Pepsi hat sich seit den Achtziger Jahren als jünger, trendiger und frischer verkauft als Coca Cola. Pepsi war am Puls der Zeit – zumindest in den hedonistischen Achtziger Jahren, in denen man sich in den USA nicht um protestierende Jugendliche zu kümmern brauchte. Die Subkultur in den Staaten war klein und nur in wenigen Städten präsent, Jugendtrends wie New Wave kamen in derart verwässerten Kleidern, Musiken und Ideologien in die USA, dass Pepsi sich mit wenig Zutun und ein paar wirklich kreativen Highlights zur Stimme der Jugend erheben konnte. „The Choice of a New Generation“ basierte auf einer zu konsumistischen Einschätzung der Jugend.

Inzwischen sind 30 Jahre ins Land gegangen und die neue US-Generation protestiert gerade gern, soviel weiss Pepsi. Auch wenn dem Süssgetränkehersteller nicht ganz klar scheint, wofür. Darum werden eher so ravige Neunziger-Jahre-Botschaften wie „Peace“, „Love“, Herzlein, „Join the conversation“ auf die Plakate der Demonstranten geklatscht. Dass Kardashian-Küken Kendall Jenner zufälligerweise gerade an jenem Ort ein Shooting im silbernen Minikleid hat, sich spontan an der Demo beteiligt und schliesslich mit einer Pepsi-Büchse (von der unklar ist, woher sie kommt, lag sie beim Shooting auf, oder begleitet die Pepsi-Schale die Demonstranten?) die gewaltbereite Exekutive befriedet, ist eine inhaltliche Verrenkung, wie sie sonst nur ein Donald Trump hinkriegt.
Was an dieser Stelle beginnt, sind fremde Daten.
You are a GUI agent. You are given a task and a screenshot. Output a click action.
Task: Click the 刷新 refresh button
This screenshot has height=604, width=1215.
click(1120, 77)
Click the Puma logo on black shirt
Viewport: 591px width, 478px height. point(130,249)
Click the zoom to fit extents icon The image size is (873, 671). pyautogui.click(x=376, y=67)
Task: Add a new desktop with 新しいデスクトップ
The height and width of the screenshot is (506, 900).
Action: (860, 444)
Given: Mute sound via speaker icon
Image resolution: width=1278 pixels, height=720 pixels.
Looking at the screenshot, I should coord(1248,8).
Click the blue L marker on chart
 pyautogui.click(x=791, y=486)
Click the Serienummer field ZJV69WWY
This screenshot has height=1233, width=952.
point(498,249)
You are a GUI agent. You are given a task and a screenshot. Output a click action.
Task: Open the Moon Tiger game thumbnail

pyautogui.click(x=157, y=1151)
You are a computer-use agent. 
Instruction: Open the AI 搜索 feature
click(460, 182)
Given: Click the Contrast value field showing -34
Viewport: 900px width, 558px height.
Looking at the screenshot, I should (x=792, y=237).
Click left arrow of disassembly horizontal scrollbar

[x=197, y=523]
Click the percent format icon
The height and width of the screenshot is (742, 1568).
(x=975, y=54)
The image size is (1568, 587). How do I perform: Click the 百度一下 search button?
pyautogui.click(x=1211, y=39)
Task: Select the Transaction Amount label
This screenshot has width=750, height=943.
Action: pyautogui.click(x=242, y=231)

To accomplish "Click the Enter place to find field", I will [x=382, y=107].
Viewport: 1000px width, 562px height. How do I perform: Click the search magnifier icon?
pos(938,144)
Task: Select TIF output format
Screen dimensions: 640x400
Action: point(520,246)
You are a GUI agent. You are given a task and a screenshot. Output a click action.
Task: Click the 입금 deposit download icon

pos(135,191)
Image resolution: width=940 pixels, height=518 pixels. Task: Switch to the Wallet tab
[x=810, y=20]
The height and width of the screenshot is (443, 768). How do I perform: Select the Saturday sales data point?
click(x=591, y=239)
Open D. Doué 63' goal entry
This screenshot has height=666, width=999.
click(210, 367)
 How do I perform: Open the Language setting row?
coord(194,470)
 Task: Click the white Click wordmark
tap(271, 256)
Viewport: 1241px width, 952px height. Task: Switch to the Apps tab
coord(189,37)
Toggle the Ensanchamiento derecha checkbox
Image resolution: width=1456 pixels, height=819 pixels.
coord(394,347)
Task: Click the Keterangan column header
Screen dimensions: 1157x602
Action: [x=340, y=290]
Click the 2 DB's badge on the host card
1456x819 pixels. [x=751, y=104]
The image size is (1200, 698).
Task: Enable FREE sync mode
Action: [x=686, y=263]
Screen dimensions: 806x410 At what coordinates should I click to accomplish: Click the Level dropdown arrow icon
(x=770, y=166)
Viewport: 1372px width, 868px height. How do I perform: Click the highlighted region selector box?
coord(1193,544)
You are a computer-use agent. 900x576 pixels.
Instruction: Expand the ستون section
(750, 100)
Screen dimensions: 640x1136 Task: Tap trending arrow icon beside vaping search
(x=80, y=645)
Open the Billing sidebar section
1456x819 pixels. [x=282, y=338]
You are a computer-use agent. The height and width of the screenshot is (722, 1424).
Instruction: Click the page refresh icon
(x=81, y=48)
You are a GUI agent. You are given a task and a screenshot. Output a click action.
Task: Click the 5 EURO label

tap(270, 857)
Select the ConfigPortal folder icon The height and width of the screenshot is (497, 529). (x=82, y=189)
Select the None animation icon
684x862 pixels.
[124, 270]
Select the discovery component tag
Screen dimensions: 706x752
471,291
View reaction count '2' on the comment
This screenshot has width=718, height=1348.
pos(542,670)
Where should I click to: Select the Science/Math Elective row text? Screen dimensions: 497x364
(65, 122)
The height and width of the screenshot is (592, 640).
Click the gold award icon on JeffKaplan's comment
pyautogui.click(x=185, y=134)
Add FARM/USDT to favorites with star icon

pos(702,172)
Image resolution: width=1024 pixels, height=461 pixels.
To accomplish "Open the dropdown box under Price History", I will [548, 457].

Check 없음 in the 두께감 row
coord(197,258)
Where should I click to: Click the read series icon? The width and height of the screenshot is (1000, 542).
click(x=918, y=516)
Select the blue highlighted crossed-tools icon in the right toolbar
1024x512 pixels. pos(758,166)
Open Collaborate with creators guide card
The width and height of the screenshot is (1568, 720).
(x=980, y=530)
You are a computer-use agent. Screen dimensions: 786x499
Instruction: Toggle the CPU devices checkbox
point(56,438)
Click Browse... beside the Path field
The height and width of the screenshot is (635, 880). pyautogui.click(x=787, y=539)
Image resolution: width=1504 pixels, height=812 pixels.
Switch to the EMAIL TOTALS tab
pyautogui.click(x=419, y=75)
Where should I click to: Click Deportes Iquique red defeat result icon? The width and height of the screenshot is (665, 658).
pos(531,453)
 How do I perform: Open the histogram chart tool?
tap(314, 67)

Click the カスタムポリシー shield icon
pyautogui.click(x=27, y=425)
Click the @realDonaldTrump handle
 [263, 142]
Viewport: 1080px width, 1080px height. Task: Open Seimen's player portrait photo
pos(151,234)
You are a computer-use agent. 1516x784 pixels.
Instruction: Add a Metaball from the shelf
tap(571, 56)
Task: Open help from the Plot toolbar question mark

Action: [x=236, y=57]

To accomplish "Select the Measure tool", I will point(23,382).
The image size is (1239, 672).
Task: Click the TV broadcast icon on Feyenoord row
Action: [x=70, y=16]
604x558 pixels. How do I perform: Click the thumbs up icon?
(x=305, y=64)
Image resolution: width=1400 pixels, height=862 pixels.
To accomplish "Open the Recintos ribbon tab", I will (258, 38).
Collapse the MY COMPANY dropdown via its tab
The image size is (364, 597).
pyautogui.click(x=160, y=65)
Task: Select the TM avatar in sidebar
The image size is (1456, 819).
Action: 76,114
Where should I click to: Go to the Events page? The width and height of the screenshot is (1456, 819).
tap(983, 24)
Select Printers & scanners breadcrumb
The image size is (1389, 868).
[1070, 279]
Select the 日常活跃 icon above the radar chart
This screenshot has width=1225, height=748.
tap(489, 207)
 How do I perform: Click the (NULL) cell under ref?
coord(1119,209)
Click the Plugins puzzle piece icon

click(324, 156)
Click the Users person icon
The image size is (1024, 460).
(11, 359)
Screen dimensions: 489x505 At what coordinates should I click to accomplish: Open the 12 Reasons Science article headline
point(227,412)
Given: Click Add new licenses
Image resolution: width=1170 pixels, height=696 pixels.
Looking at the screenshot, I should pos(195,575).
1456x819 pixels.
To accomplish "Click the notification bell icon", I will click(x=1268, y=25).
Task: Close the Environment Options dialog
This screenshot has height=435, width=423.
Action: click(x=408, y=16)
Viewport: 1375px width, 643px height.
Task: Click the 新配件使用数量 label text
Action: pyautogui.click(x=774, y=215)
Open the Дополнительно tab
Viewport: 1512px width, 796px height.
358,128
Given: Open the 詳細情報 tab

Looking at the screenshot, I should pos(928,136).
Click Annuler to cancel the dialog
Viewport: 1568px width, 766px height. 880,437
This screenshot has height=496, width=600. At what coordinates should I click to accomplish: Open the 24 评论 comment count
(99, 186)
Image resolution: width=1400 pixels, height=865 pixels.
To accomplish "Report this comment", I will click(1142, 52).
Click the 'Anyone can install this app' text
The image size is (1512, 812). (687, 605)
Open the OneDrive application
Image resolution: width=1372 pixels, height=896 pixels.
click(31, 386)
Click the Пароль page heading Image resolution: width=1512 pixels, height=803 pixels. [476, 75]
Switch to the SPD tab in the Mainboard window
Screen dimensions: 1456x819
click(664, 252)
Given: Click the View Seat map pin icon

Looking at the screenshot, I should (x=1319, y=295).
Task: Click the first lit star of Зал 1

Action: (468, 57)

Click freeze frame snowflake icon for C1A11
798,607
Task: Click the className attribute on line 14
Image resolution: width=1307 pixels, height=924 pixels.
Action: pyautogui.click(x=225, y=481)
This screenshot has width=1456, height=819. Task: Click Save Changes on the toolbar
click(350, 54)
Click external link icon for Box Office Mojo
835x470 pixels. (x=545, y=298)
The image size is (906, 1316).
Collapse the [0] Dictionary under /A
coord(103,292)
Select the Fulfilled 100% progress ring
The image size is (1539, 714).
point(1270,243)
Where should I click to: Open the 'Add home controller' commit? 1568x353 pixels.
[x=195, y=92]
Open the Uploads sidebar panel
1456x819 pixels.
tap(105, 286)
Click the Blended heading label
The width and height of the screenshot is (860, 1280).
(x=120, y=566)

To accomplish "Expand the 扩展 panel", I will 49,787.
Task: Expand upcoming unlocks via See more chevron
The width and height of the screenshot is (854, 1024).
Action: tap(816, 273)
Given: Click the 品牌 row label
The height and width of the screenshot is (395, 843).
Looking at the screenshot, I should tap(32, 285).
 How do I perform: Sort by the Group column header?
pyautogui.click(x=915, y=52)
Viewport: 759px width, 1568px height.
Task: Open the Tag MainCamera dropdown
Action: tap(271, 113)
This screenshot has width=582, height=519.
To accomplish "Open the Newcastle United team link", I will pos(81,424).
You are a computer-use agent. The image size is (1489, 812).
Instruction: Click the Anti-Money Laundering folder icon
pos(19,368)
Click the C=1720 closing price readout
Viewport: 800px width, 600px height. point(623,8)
Natürlich wollte Pepsi alle möglichen jungen Zielgruppen in einen Spot pressen, doch das ist auf vielen Ebenen misslungen. Die Fashionista Kendall Jenner erhebt sich geradezu über die protestierenden Massen (die sich wohl eher als Gruppe voller Individualisten sieht und Bernie Sanders Kendall Jenner vorzieht) und stiehlt denen die Show, indem sie die Situation so einfach mit einer Insignie des US-Kulturimperialismus befriedet. Sie bekämpft also den Teufel mit dem Beelzebub.

Geradezu als Bilderschändung dürfte ausserdem wahrgenommen werden, dass die Blumen-in-den-Gewehrlauf-Aktionen während der Vietnamproteste 1967, die doch einiges an Mut erforderten, jetzt so easy zum Produkteshot verkommen. Und notabene fotografiert von einer Muslima im Hidschab – die auch zufällig an den Protest herangelaufen ist und eher die Chance auf ein tolles Bild wahrnimmt als an den weissen Protesten interessiert. Sie muss sich eben über Reportagebilder Respekt verschaffen, während der weisse Fotograf derjenige ist, der die glamourösen Fotoshots von Kedall schiesst.

In diesem Spot werden Glamourberufe und Jugendkulturen ziemlich absurd durcheinander gewirbelt. Alles in allem hat Pepsi seit den Achtziger Jahren offenbar den Einfluss der Political Correctness im Denken von Teilen der Jugend völlig verpasst (bzw. nicht ernst genommen). Anders ist das Pepsi-Debakel nicht erklärbar.